▶ [Problem to work on]: Your output should be exactly the lines from the one containing "You are a GUI" through the final line of the following data, please, with no pictures.

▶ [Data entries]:
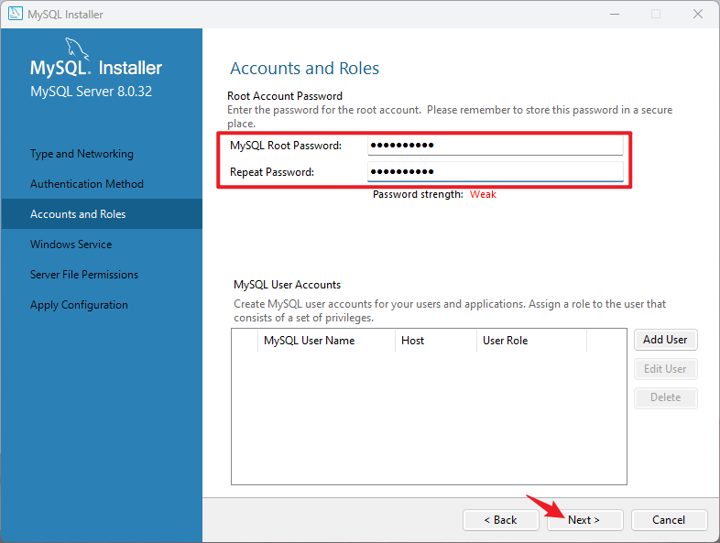This screenshot has height=543, width=720.
Task: Focus the MySQL Root Password field
Action: (x=495, y=146)
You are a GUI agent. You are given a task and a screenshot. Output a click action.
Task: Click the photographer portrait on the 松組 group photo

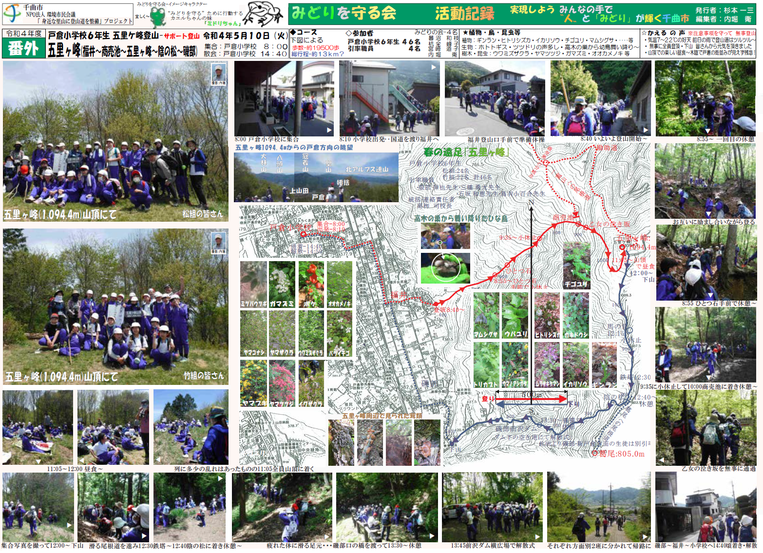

▶ [Exercise answer]:
You are a GUI agent. You are given a task and a screenshot. Output a click action.
Task: Click the photographer portrait on the 松組 group photo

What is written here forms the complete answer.